##### Material for this task

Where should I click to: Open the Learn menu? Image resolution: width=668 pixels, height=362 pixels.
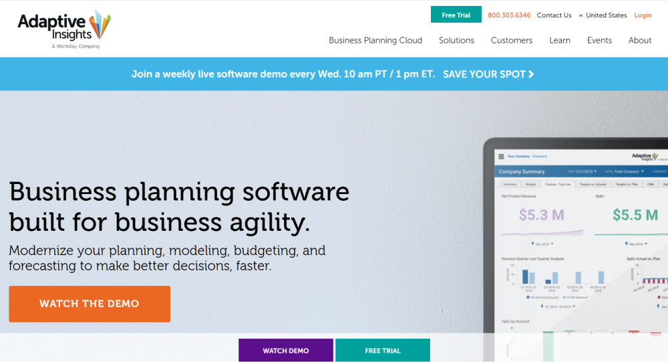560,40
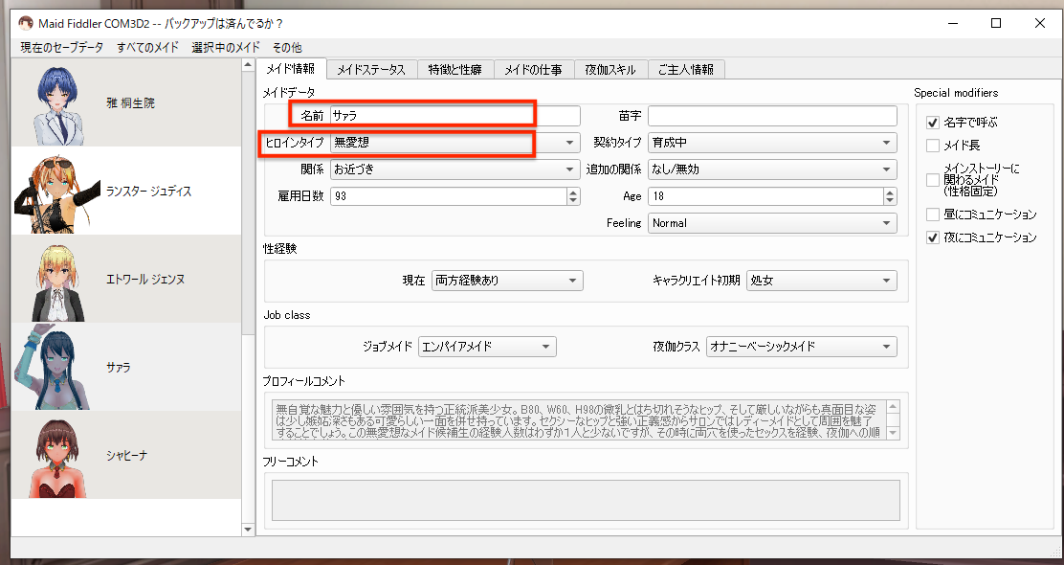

##########
##### Material for this task

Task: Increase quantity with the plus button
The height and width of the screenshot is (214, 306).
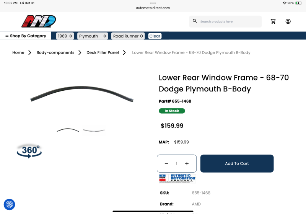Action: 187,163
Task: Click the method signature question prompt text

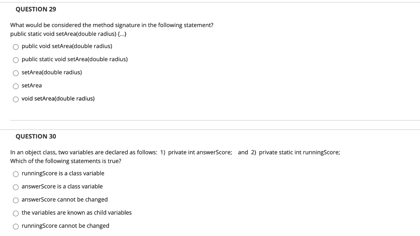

##########

Rewrite the rows from the line with "Task: Increase quantity with the plus button" through the line with "Task: Click the", putting "image" in place of "screenshot" and keeping everything else the same. Leave the pictures out of your answer.

- _Written solution_
Task: Increase quantity with the plus button
The height and width of the image is (214, 306).
Action: 187,163
Task: Click the method signature question prompt text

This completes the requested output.